Challenge 1:
Please rewrite the article on the song "The Riddle," starting with "2006 single by" and going on through "his own five-year-old.", renaming "drafts" to "attempts" throughout.
Challenge 2:
Extend the article on the song "The Riddle" past its final sentence.

Source excerpt:
Single by Five for Fighting

from the album Two Lights
- Released: May 15, 2006
- Genre: Pop rock; soft rock;
- Length: 3:48
- Label: Aware; Columbia;
- Songwriter(s): John Ondrasik
- Producer(s): Curt Schneider

Five for Fighting singles chronology
| "If God Made You" (2005) | "The Riddle" (2006) | "World" (2006) |

= The Riddle (Five for Fighting song) =

2006 single by Five for Fighting

"The Riddle" is a song by American singer Five for Fighting. It was released on May 15, 2006, as the lead single from his fourth album Two Lights. The song peaked at number 40 on the Billboard Hot 100 chart during an 18-week chart stay, making it Five for Fighting's third and, to date, last top-40 hit in the United States. On the Billboard Adult Contemporary chart, the single reached number four.

==Background and content==
John Ondrasik has stated that it was the hardest to write of any of his songs, taking 18 months to write. By the end, he had over 100 drafts before he came up with the final version. Although it began as a song on the meaning of life, it later evolved into a song about the love between a father and his son, inspired by his relationship with his own five-year-old.

Data:
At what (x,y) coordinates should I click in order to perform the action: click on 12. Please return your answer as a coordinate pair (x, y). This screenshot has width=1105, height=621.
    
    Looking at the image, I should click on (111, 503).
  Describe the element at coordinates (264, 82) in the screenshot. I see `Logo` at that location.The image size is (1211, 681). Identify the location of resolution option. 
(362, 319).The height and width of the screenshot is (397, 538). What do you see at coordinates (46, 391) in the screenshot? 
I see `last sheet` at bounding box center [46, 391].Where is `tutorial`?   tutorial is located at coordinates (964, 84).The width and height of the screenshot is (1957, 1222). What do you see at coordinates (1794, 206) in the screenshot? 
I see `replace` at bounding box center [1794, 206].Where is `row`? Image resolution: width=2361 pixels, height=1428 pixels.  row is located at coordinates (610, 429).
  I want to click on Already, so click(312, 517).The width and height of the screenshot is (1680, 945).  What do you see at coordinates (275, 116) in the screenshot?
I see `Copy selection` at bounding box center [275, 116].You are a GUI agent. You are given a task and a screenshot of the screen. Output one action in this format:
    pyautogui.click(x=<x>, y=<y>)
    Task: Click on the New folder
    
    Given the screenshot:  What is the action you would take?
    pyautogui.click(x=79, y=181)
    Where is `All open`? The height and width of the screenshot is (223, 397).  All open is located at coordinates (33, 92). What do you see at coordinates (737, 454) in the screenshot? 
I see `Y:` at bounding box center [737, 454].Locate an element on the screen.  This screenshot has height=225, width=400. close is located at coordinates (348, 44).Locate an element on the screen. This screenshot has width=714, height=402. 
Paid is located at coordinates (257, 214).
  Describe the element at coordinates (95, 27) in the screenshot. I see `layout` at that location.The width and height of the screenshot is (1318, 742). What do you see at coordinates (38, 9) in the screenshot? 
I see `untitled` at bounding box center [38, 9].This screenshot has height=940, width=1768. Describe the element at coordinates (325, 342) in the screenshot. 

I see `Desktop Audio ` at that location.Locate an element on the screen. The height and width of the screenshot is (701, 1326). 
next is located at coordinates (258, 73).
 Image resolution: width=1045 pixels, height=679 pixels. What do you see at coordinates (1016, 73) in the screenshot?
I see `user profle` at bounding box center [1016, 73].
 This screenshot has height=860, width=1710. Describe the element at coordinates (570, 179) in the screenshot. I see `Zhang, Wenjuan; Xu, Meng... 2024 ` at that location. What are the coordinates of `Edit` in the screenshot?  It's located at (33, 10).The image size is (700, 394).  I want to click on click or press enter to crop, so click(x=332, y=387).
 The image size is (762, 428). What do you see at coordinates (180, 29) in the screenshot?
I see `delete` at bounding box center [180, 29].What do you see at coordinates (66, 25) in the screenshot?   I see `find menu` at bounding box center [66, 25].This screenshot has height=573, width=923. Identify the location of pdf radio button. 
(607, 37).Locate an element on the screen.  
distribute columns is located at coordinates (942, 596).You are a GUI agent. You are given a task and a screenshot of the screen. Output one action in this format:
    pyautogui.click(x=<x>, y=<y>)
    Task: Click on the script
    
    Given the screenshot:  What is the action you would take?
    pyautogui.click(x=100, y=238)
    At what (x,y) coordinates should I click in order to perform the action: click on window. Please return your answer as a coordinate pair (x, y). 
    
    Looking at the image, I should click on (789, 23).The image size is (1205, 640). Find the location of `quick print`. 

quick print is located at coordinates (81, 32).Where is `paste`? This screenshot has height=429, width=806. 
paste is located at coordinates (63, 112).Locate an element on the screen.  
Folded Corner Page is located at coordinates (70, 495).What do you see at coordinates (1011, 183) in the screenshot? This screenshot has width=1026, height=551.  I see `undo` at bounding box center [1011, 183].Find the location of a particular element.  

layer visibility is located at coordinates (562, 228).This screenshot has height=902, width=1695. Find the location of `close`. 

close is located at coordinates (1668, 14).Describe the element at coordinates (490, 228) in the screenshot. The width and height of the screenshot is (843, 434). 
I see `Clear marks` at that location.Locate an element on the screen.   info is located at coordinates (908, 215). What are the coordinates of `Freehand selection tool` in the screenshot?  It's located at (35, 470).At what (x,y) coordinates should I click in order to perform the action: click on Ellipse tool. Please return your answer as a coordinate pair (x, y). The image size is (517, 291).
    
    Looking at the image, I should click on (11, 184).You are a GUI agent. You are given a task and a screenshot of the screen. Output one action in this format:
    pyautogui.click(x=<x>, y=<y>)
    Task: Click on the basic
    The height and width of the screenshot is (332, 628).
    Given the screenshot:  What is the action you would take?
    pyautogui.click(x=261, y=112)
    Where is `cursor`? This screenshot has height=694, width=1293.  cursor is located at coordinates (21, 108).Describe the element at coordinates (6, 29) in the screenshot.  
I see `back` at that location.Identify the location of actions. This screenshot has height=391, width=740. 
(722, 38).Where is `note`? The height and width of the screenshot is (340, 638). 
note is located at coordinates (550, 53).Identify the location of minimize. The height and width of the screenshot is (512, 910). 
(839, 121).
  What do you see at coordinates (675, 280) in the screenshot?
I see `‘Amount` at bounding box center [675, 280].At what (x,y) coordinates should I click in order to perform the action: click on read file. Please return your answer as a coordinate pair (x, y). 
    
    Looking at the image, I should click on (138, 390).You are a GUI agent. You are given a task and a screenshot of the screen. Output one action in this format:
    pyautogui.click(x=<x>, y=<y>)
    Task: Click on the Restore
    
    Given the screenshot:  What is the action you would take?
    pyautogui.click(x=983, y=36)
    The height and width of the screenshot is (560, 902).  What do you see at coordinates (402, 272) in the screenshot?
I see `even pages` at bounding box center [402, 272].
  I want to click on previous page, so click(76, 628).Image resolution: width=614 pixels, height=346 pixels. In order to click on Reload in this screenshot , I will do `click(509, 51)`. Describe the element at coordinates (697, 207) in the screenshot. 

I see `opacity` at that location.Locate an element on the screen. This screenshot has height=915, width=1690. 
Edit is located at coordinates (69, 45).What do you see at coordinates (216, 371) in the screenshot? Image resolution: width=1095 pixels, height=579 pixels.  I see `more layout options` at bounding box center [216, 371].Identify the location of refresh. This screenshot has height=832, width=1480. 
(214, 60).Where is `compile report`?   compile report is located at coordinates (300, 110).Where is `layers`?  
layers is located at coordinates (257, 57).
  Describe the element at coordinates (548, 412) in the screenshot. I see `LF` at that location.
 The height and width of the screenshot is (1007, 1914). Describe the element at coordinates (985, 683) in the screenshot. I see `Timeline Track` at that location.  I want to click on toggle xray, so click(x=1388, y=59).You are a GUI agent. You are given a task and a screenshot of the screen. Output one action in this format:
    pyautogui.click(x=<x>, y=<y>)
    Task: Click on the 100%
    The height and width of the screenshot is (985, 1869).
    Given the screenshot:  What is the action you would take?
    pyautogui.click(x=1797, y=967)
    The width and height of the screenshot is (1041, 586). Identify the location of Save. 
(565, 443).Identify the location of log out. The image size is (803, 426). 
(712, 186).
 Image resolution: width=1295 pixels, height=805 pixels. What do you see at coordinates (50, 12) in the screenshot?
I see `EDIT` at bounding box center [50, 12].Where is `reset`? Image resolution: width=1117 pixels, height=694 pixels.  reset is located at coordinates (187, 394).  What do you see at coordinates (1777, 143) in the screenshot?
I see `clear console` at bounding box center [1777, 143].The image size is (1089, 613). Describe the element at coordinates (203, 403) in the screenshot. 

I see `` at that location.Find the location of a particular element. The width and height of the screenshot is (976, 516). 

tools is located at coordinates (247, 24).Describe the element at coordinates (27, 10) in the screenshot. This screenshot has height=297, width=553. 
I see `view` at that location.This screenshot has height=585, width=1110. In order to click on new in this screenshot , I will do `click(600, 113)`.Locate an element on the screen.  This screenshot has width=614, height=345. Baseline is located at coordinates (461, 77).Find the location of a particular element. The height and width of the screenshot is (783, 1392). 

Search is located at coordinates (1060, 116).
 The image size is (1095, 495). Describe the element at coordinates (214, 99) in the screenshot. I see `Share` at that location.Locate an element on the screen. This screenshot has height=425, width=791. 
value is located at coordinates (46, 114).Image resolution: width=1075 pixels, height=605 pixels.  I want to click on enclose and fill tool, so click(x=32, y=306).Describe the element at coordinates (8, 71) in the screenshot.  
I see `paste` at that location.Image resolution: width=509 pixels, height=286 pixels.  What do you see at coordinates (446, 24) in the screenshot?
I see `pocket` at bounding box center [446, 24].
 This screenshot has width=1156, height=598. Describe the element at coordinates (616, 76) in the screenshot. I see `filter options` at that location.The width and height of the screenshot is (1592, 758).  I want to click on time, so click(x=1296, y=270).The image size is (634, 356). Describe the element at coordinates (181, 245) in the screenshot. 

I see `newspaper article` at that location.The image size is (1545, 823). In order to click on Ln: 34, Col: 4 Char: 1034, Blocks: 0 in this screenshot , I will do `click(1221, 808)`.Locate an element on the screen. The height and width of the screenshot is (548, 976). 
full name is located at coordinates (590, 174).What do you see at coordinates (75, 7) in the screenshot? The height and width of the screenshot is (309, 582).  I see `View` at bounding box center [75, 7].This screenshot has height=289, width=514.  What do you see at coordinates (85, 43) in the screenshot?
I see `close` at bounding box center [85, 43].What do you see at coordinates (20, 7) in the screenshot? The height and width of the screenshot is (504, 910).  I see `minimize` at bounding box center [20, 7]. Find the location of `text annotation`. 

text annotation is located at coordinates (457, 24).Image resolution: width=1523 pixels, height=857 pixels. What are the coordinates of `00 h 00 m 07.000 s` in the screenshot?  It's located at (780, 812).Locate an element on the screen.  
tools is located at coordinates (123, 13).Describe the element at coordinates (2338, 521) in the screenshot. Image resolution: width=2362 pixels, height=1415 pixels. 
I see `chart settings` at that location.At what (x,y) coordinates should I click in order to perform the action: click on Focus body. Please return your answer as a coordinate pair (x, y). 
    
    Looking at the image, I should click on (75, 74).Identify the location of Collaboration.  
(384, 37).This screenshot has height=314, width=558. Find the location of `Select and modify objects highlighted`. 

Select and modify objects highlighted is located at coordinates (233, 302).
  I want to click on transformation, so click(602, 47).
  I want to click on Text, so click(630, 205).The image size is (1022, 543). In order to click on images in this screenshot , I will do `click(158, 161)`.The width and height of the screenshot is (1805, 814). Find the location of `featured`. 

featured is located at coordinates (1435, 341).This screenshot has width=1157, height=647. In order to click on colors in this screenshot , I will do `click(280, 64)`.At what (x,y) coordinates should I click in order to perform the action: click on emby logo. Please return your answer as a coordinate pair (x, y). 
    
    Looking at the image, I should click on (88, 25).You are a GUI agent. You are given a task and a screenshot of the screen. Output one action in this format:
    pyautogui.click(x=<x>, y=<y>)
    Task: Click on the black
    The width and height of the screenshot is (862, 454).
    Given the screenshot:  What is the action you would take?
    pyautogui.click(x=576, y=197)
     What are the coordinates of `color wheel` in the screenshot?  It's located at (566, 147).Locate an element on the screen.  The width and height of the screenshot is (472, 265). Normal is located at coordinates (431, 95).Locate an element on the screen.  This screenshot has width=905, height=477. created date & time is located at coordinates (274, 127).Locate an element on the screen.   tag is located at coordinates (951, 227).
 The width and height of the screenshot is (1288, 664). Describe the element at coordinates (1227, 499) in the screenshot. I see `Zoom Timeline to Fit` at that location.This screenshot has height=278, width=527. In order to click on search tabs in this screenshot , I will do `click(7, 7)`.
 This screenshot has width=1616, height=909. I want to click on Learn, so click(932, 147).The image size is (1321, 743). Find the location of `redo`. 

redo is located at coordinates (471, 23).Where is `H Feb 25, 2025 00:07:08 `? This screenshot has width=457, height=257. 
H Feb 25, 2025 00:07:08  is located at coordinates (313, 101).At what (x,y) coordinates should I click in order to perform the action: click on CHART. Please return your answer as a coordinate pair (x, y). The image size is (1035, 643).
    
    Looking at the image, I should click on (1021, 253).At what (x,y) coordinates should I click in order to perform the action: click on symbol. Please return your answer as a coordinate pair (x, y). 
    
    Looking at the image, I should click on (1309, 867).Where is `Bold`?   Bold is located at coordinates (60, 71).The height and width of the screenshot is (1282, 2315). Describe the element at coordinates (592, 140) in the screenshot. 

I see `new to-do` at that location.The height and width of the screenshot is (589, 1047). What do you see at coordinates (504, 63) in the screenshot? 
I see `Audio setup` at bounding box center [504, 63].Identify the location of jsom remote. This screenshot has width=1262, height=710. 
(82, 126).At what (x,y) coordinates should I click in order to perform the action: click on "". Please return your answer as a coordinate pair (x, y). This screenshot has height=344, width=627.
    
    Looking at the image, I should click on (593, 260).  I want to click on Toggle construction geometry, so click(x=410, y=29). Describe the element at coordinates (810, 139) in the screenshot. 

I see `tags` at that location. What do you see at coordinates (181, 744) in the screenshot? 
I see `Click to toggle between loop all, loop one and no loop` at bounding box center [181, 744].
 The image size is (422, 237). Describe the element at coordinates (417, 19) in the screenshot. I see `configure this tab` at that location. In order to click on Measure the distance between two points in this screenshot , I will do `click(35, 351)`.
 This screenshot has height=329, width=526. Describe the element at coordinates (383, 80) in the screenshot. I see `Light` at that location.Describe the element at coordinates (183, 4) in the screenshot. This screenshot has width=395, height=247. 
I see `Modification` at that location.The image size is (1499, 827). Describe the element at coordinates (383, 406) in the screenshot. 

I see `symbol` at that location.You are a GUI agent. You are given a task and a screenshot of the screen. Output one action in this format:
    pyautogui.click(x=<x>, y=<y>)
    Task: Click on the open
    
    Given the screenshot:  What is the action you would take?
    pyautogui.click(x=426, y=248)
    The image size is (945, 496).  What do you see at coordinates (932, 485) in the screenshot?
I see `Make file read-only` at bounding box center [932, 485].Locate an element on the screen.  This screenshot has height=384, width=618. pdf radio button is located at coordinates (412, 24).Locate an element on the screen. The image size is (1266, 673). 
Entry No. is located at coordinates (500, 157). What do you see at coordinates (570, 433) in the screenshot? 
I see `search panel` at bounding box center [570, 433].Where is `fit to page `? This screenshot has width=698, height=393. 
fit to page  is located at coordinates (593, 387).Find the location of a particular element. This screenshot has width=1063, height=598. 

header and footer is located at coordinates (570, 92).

Result 1:
2006 single by Five for Fighting

"The Riddle" is a song by American singer Five for Fighting. It was released on May 15, 2006, as the lead single from his fourth album Two Lights. The song peaked at number 40 on the Billboard Hot 100 chart during an 18-week chart stay, making it Five for Fighting's third and, to date, last top-40 hit in the United States. On the Billboard Adult Contemporary chart, the single reached number four.

==Background and content==
John Ondrasik has stated that it was the hardest to write of any of his songs, taking 18 months to write. By the end, he had over 100 attempts before he came up with the final version. Although it began as a song on the meaning of life, it later evolved into a song about the love between a father and his son, inspired by his relationship with his own five-year-old.

Result 2:
==Critical reception==
Chuck Taylor of Billboard magazine gave the song a mixed review, calling it "refreshingly more uptempo and optimistic than previous 'Superman' and '100 Years,' albeit still probing for the meaning of life." He went on to say that "the sap factor is pretty high here, limiting the song's appeal to moms and wistful philosophers, and there's little remaining doubt that Five for Fighting is pretty much a one-trick pony."

==Music video==
In July 2006, a music video was released to accompany the single, directed by Vem (also credited for directing the videos for O.A.R.'s "Love and Memories" and The Click Five's "Just the Girl").

The video features Five for Fighting's frontman John Ondrasik allowing his imagination to run wild, when he finds a crayon in the sand while waiting for a tow truck to collect his overheated '65 Mustang. Hastily he scribbles a piano to perform the ballad, and then draws and colors out all sorts of various distractions, including buzzards, rainclouds and jet fighters.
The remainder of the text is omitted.